_TEXT SEGMENT_
>> Begin
And then, all change. Rosie wakes one morning full of smiles and refreshed, full of energy. She asks if she can go on a bike ride and 'can I help clean out the chickens?'. We are astonished and grateful and try not to believe that this might be the corner turned. She and her father spend the morning in the garden and they clean out the chickens and they contemplate the ducklings. The ducklings came in a moment of weakness. I was not really concentrating and we bought two when we went to replace the chickens killed by the fox. They were dear little things and are now dear great big things. They seem fully grown and have all their feathers and quack rather than 'peep'. They have outgrown two temporary homes and we have to sort out something permanent but are baulking at the cost of a purpose built duck house. We have had two duck ponds dug by my husband and are now the proud owners of a hippo sandpit from Toy R Us as we have worked out that as they shit so much we need something we can easily clean out. Our garden isn't big enough for a large pond that might be self cleaning and so this is it.
>> End
_PROVIDED INFORMATION_
>> Begin
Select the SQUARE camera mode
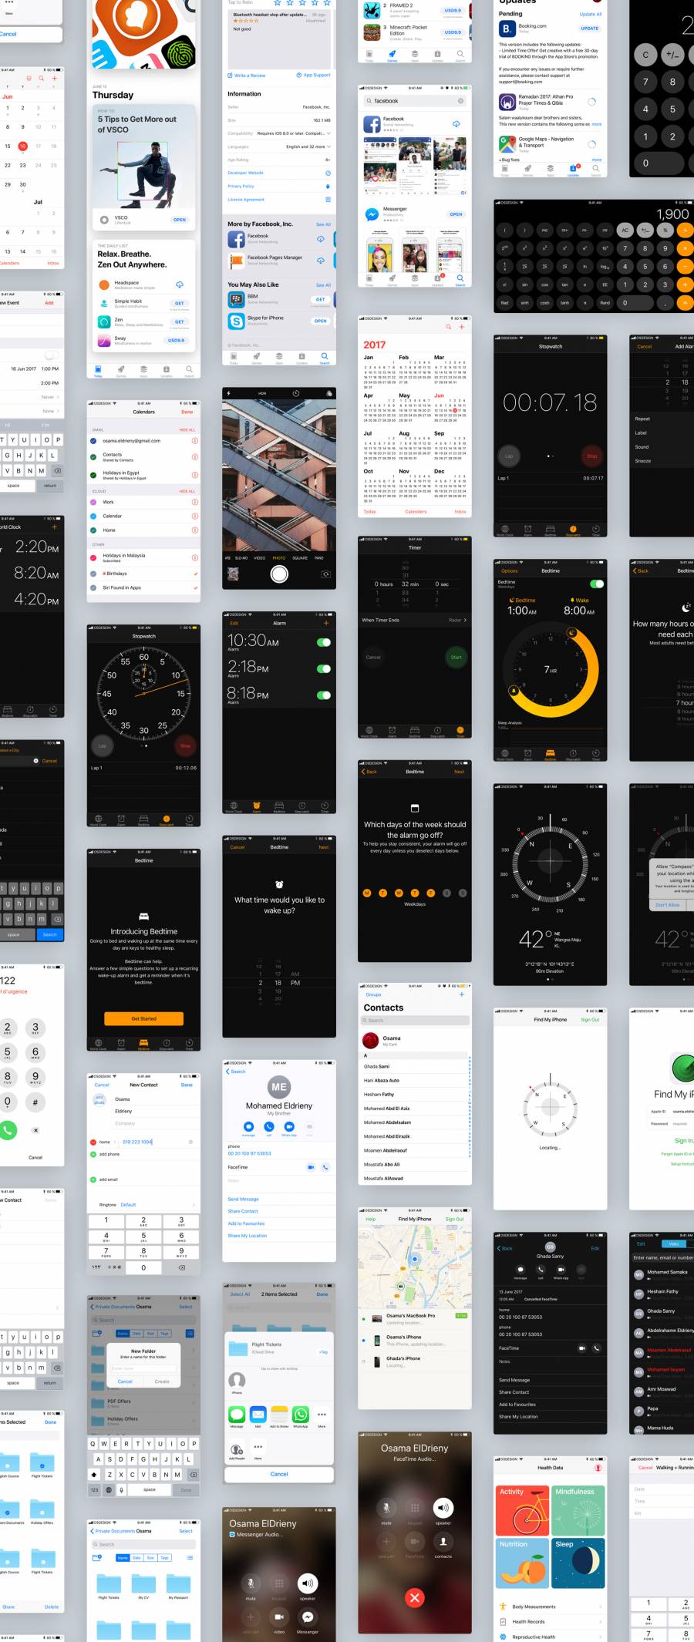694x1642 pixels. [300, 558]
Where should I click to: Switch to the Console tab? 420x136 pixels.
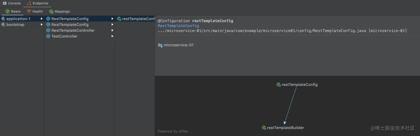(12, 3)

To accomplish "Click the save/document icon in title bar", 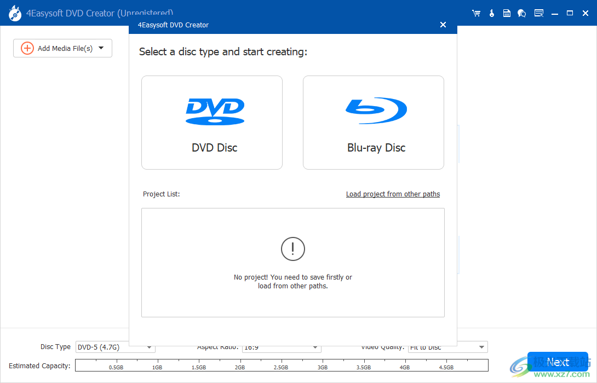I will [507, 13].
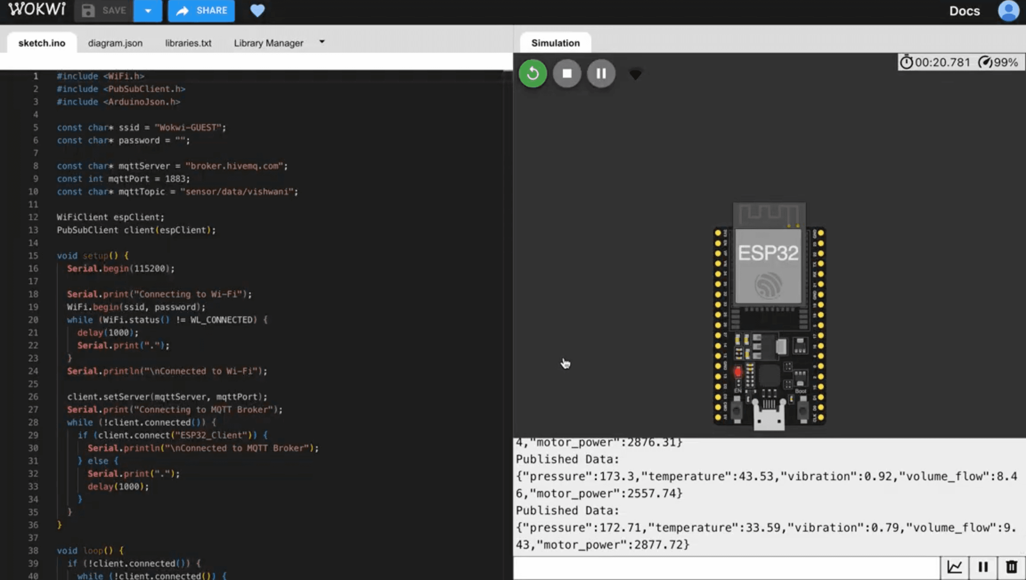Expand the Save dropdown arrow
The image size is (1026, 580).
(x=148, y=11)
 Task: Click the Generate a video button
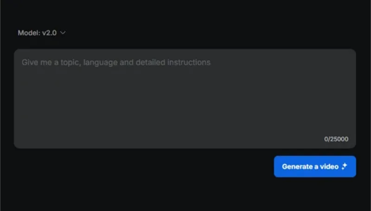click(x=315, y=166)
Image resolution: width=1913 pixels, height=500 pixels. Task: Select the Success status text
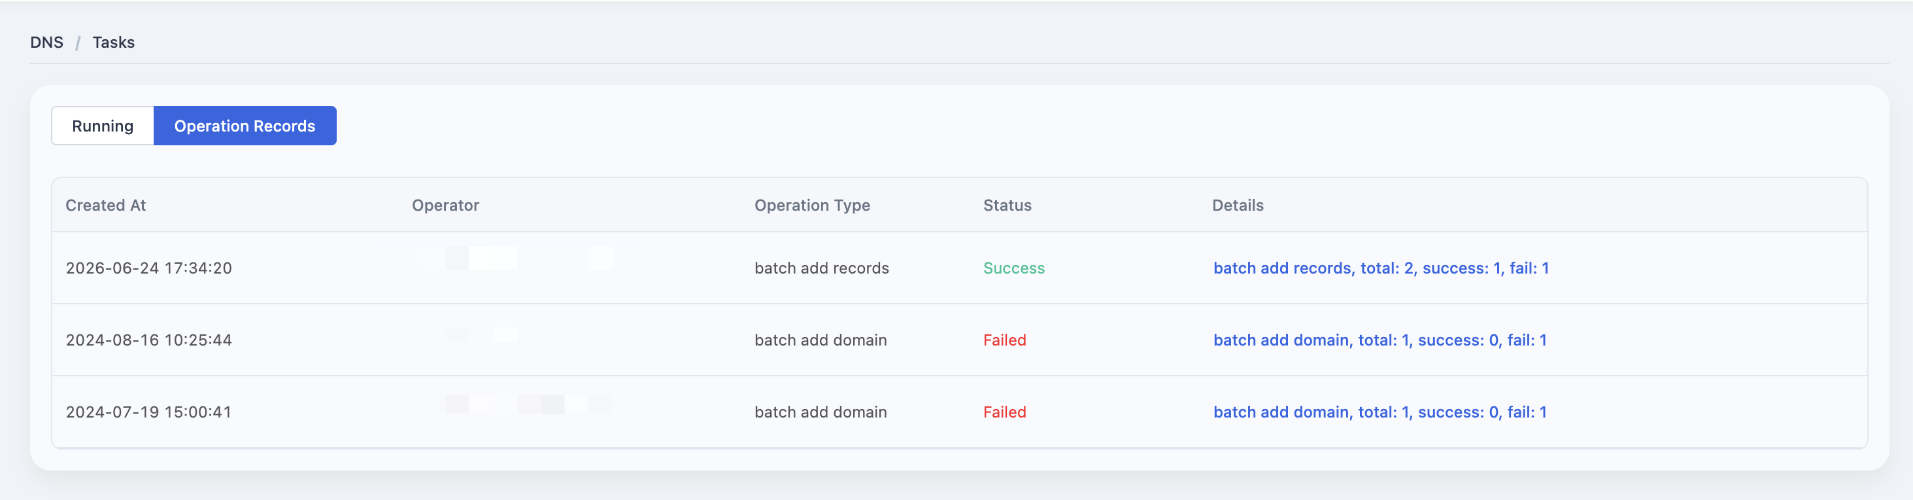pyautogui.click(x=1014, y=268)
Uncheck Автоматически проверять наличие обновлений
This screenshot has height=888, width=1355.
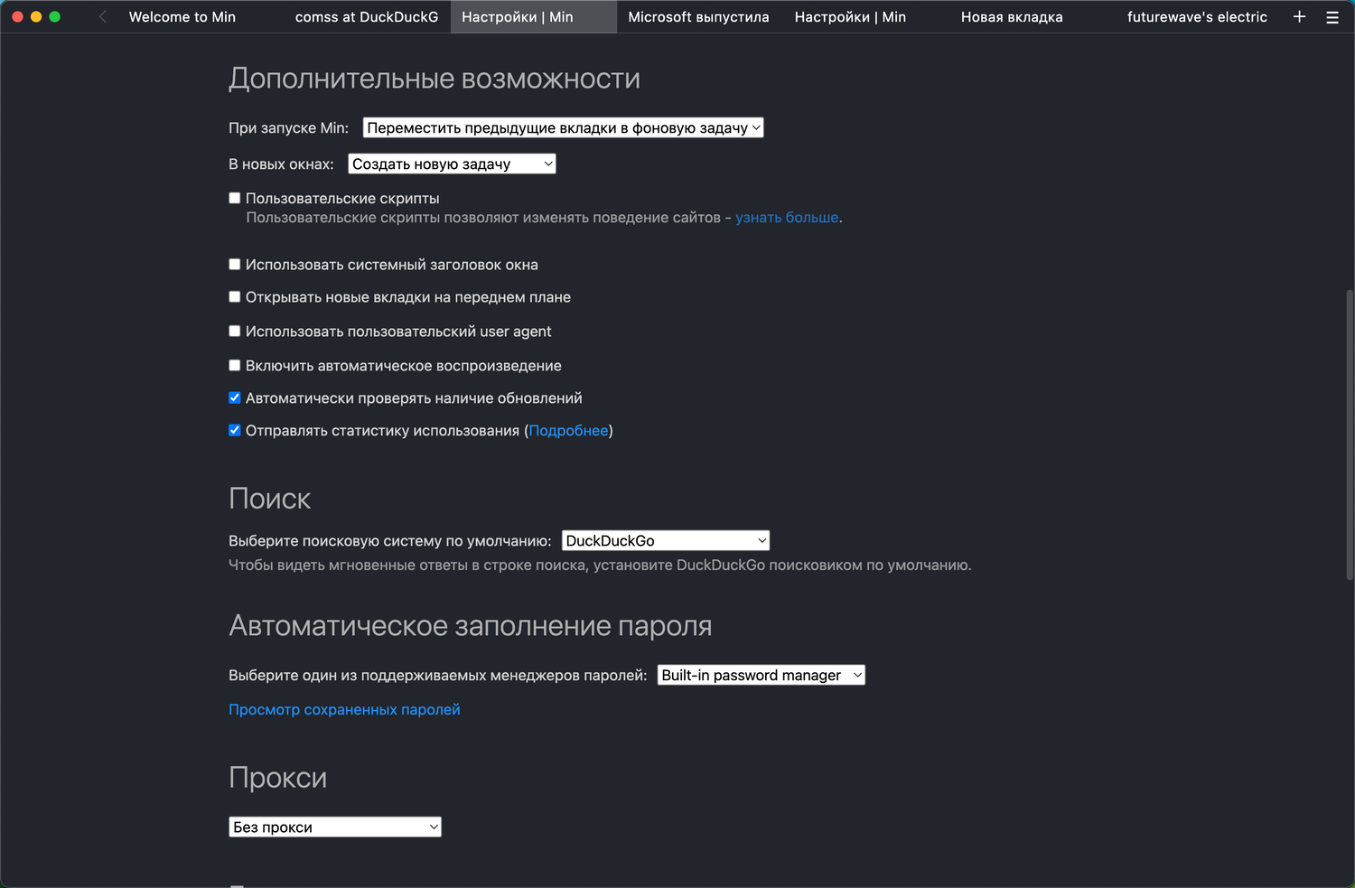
>> End
In the passage about Rosie and the ducklings, what had killed the chickens that were being replaced when the ducklings were bought?

_RESULT OF THIS TASK_
A fox.